There was a lot Josh knew. For instance, he knew that his parents fought at least three times a week when the kids went to bed. He also knew when his mom was upset and crying all night. Her eyes would be swollen, and she would say the mom things she normally said, but he could feel how sad she was. It got to the point where Josh was woken out of his sleep because he knew they were fighting, and it would happen very often during the week. He always felt tired. He started to stay up to see if his parents were fighting or not. It worried him.

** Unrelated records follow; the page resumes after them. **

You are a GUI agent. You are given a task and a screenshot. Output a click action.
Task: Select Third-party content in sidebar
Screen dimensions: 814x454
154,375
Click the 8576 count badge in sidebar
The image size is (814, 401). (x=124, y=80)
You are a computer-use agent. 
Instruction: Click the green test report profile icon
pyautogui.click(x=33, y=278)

Then the fights at school started. Some kid made a comment about him falling asleep in class, and the kid was annoying him and making comments at him all year, and he had enough. He got up and decked him. He didn’t know why it felt good. It just did. He heard the counselor at school tell his mom that it was a way for him to “feel in control”. He didn’t know about all that. All he knew was that it felt good, because half the time he didn’t know what to feel.

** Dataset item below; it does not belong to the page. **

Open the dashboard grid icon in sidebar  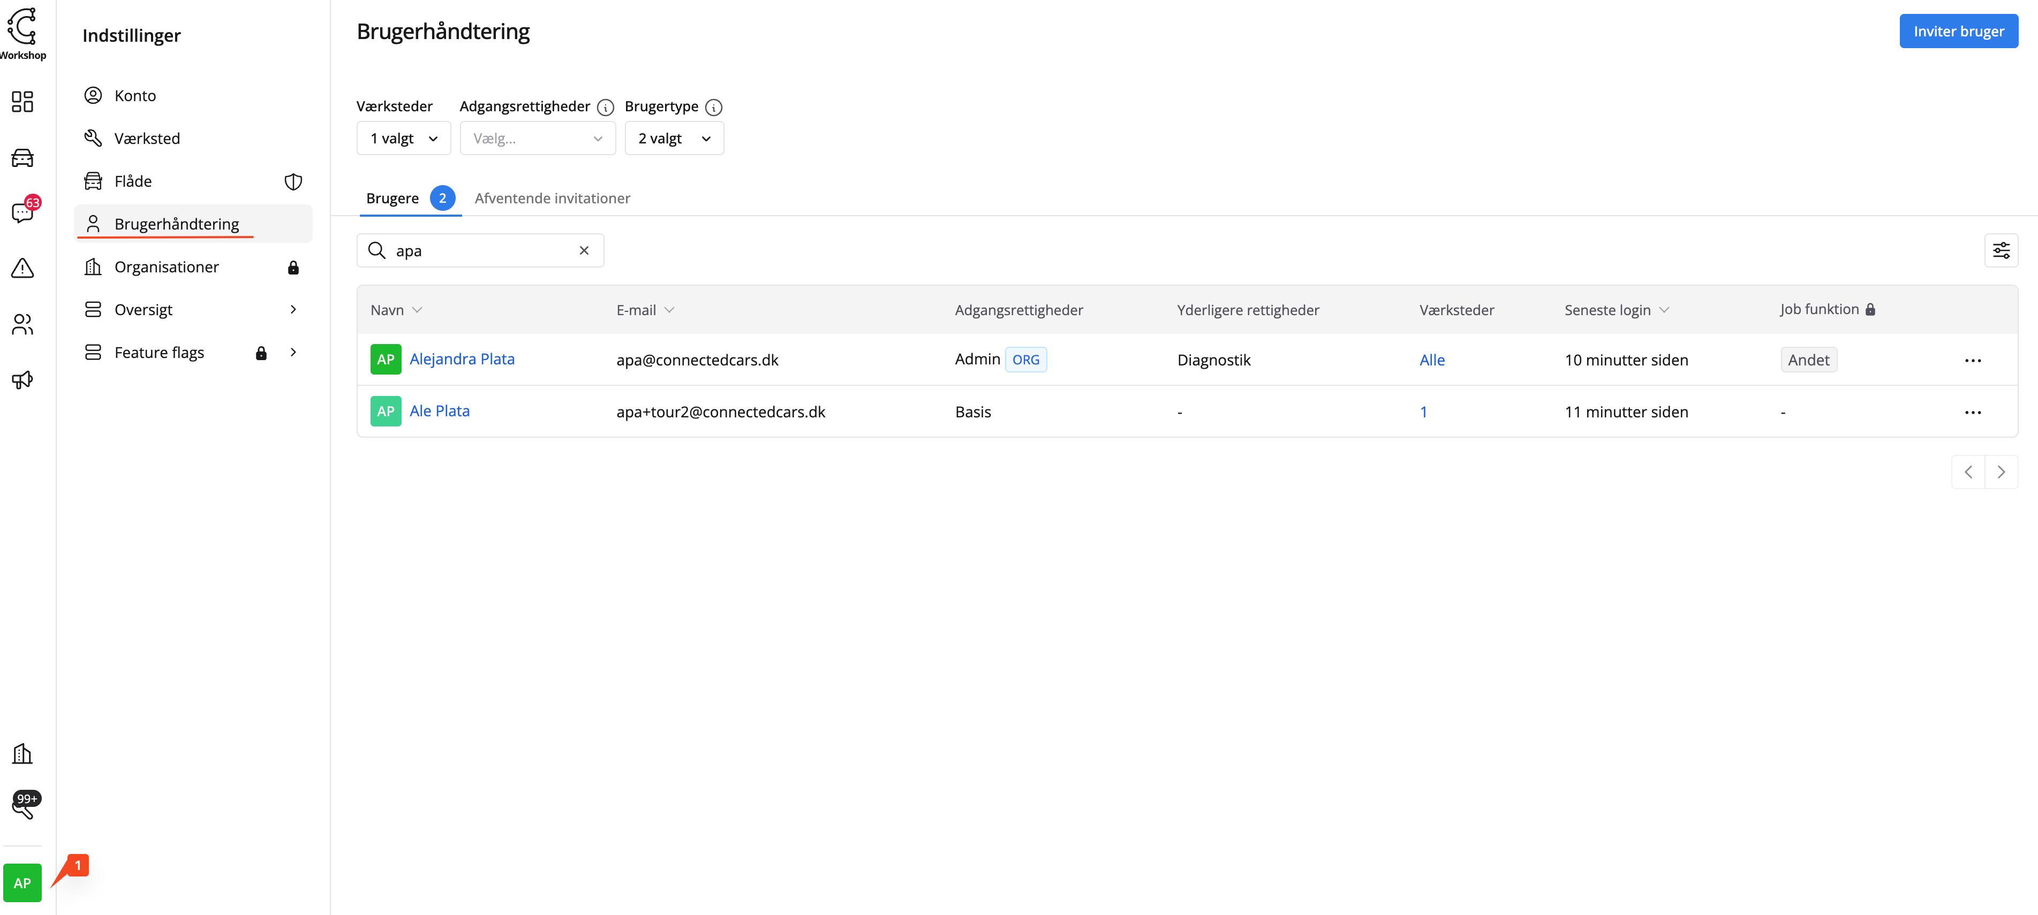click(x=22, y=101)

It wasn’t like his sister, Rebecca, was any help. She was too busy being Ms. Perfect Teenager, and Kayla could hardly talk. There were times he felt completely alone. Every time Kayla started to cry and ask where Daddy was, Josh just got a pang of guilt inside of him that wouldn’t go away. He was mad at him. Not so much for leaving, because he knew they didn’t get along. It was not coming back to see them. His mother blamed his father and told him that he’s always been like that. It wasn’t how Josh remembered his father. He was so confused.

Now they haven’t seen their Dad in a month. Josh supposed he was such a bad kid; he didn’t want to be with him anymore. His mom was just upset and crying all the time, and he started hearing a lot of comments about men, and they weren’t very nice. And his mom had changed too. She didn’t smile much anymore. She didn’t fix her hair for weeks. She didn’t ask him how his day was at school anymore. She figured it was a good day when she didn’t get a call from the principal again, Josh thought. All of this had to add up to it being his fault. He just wanted to disappear. If he did, maybe his parents would get back together again. Such is the impact of divorce on a family.

Josh didn’t know what to do. If it weren’t for Kayla, he might have tried to run away already, but he didn’t want to leave his little sister alone. He wasn’t sure his mother was going to be able to keep up on taking care of her alone, and with Rebecca always out doing something since she could drive, all Kayla had was him. He felt stuck, and there was nothing he could do about it.